A startup founded by former meta-AI researchers has developed a light-weight AI model that may evaluate other AI systems as effectively as much larger models while providing detailed explanations for its decisions.
Patronus AI published today Glideran open source language model with 3.8 billion parameters that outperforms OpenAI's GPT-4o-mini on several key benchmarks for assessing AI output. The model is meant to function an automatic evaluator that may evaluate the responses of AI systems based on a whole bunch of various criteria while explaining the reasoning.
“Everything we do at Patronus is concentrated on providing powerful and reliable AI assessment to developers and anyone using language models or constructing latest LM systems,” said Anand Kannappan, CEO and co-founder of Patronus AI, in an exclusive interview with VentureBeat.
Small but mighty: How Glider can sustain with the performance of GPT-4
The development represents a major breakthrough in AI assessment technology. Most corporations currently depend on large proprietary models akin to GPT-4 to evaluate their AI systems, a process that might be expensive and opaque. In addition to being less expensive on account of its smaller size, Glider provides detailed explanations for its judgments through keyword reasoning and highlighted sections of text that show exactly what influenced its decisions.
“Currently, there are numerous LLMs acting as judges, but we don't know which one is best fitted to our task,” said Darshan Deshpande, research engineer at Patronus AI, who led the project. “In this paper, we show several advances: we trained a model that runs on-device, uses only 3.8 billion parameters, and provides high-quality reasoning chains.”
Real-time evaluation: Speed ​​meets accuracy
The latest model shows that smaller language models can match or exceed the capabilities of much larger models for specific tasks. Glider achieves comparable performance to models 17 times larger when operating with only one second of latency. This makes it practical for real-time applications where corporations need to evaluate AI output because it is generated.
A key innovation is Glider's ability to evaluate multiple elements of AI output concurrently. The model can evaluate aspects akin to accuracy, security, coherence, and tone abruptly, eliminating the necessity for separate evaluation passes. It also maintains strong multilingual capabilities despite being trained totally on English data.
“When you’re employed with real-time environments, latency must be as little as possible,” Kannappan explained. “This model typically responds in lower than a second, especially when used through our product.”
Data protection comes first: AI evaluation on the device is becoming a reality
For corporations developing AI systems, Glider offers several practical advantages. Due to its small size, it may run directly on consumer hardware, addressing privacy concerns when sending data to external APIs. Due to its open source nature, corporations can deploy it on their very own infrastructure while customizing it to their specific needs.
The model was trained on 183 different evaluation metrics in 685 areas, from basic aspects akin to accuracy and coherence to more nuanced elements akin to creativity and ethical considerations. This comprehensive training helps generalize to many differing types of assessment tasks.
“Customers need on-device models because they will’t send their private data to OpenAI or Anthropic,” Deshpande explained. “We also want to indicate that small language models might be effective evaluators.”

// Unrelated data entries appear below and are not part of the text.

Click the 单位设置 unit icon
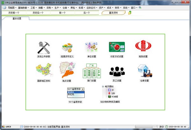191x130 pixels. point(91,48)
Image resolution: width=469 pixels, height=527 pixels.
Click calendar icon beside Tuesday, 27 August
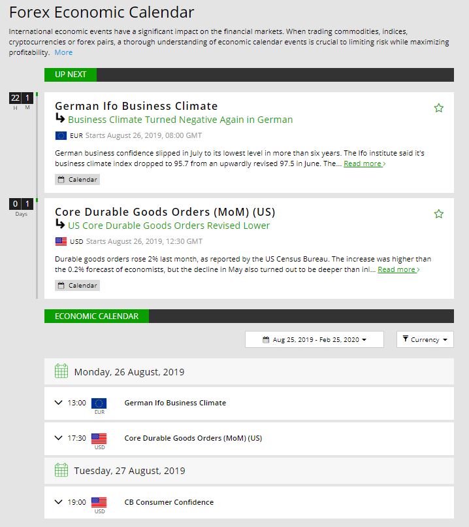click(61, 470)
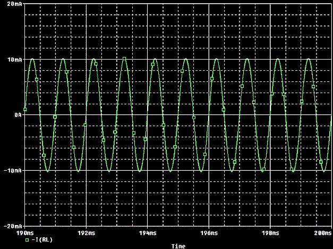Viewport: 333px width, 249px height.
Task: Click the square legend marker beside -I(RL)
Action: (27, 240)
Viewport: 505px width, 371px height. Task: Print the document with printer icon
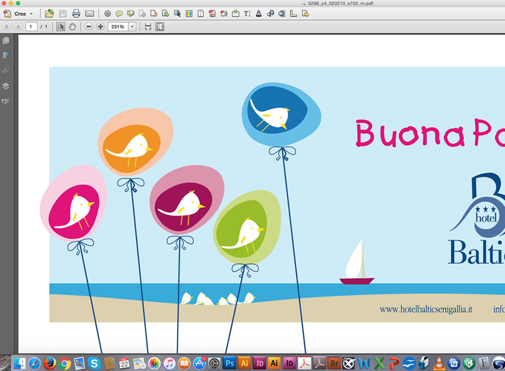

The publication comes at a time when corporations are increasingly focused on ensuring responsible AI development through robust assessment and oversight. Glider's ability to offer detailed explanations for its judgments could help corporations higher understand and improve the behavior of their AI systems.
The Future of AI Assessment: Smaller, Faster, Smarter
Patronus AI, founded by machine learning experts from Meta AI And Meta Reality Labshas positioned itself as a number one provider of AI assessment technology. The company provides a platform for automated testing and security of huge language models, with Glider being the most recent advancement to make sophisticated AI assessments more accessible.
The company plans to publish detailed technical research on Glider on arxiv.org today and show its performance in various benchmarks. Initial tests show that it achieves state-of-the-art results on several standard metrics while providing more transparent explanations than existing solutions.
“We are in the primary innings,” Kannappan said. “We expect that over time more developers and corporations will push the boundaries in these areas.”
Glider's development suggests that the longer term of AI systems may not necessarily require increasingly larger models, but slightly more specialized and efficient models optimized for specific tasks. Its success in adapting to the performance of larger models while providing higher explainability could influence how corporations approach AI assessment and development in the longer term.